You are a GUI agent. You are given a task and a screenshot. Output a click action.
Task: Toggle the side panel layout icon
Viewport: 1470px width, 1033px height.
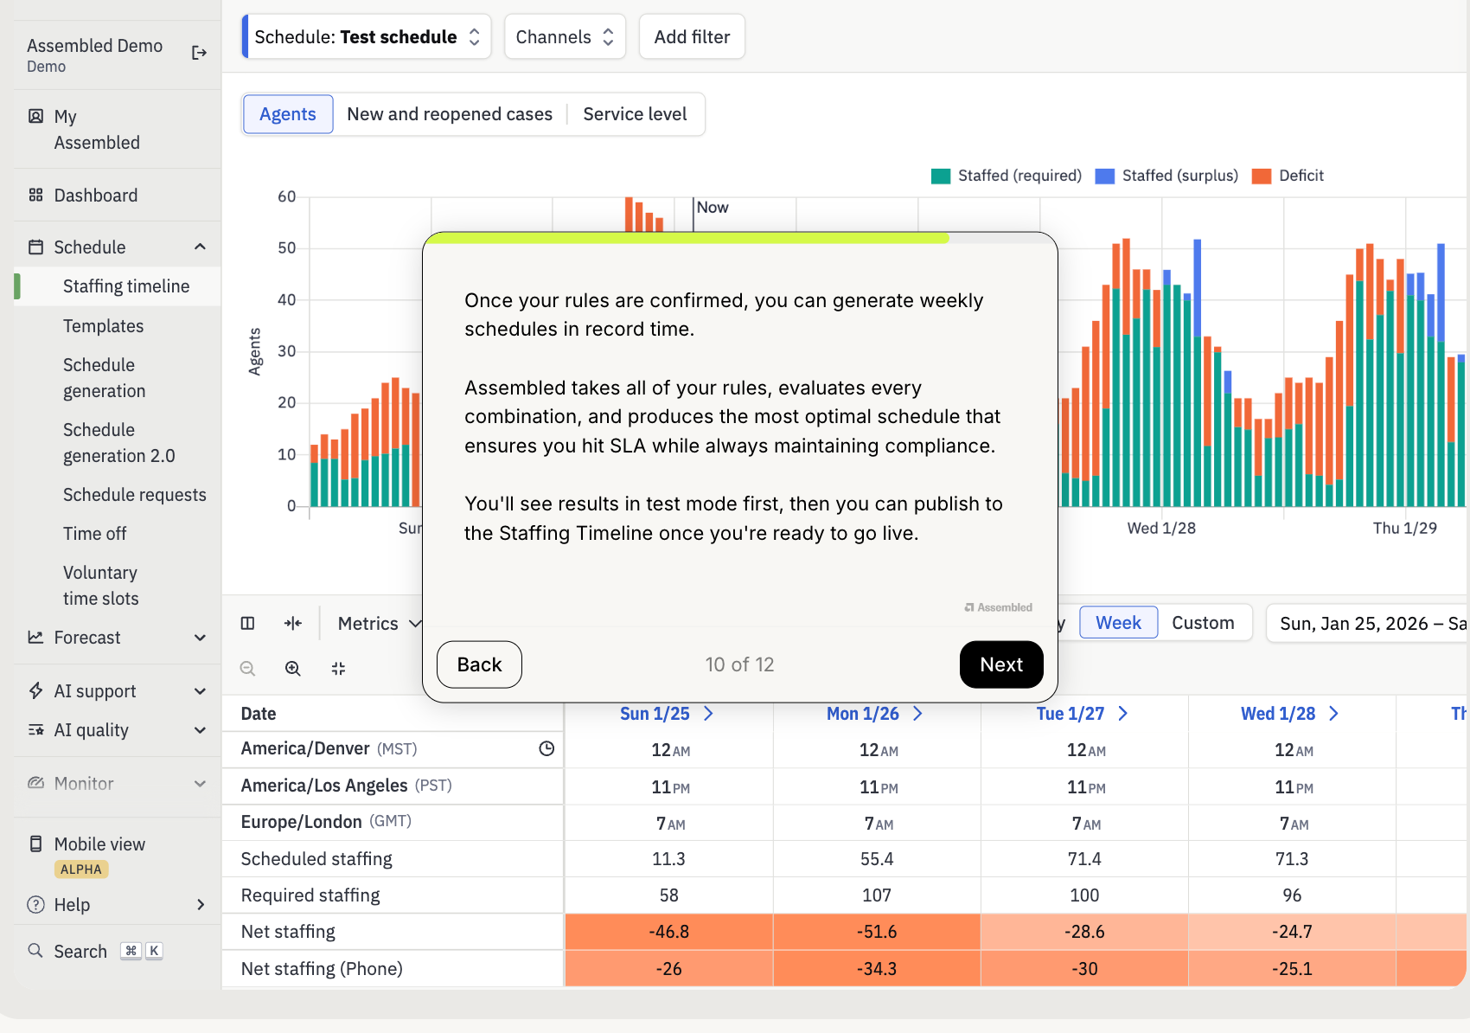click(248, 623)
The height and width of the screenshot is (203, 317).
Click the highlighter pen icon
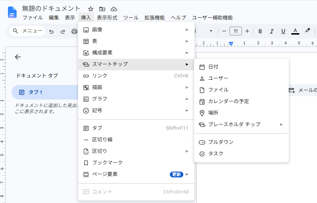pos(308,31)
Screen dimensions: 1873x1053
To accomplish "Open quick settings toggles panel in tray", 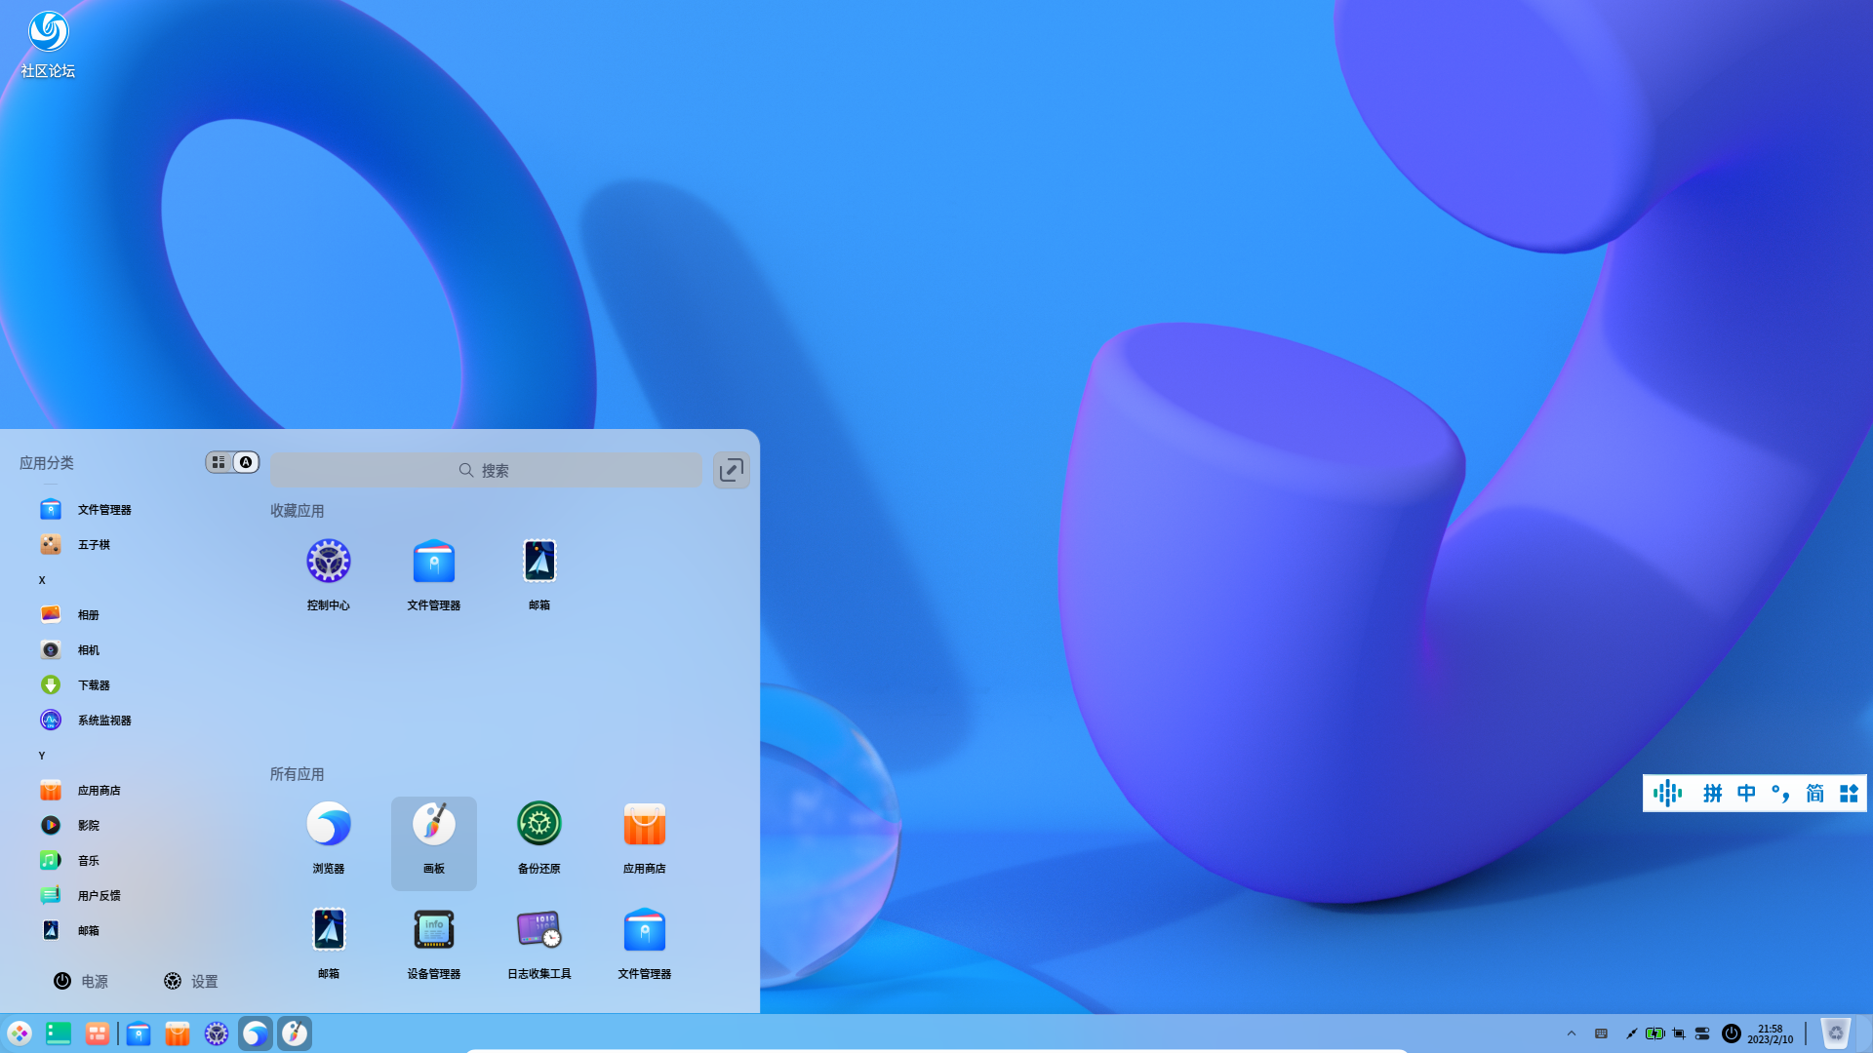I will point(1702,1034).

——

Locate every line in the items above that contains the string "icon", with case counting, and copy each of those lines.

Exercise response >>
Task: Toggle the side panel layout icon
Click the highlighter pen icon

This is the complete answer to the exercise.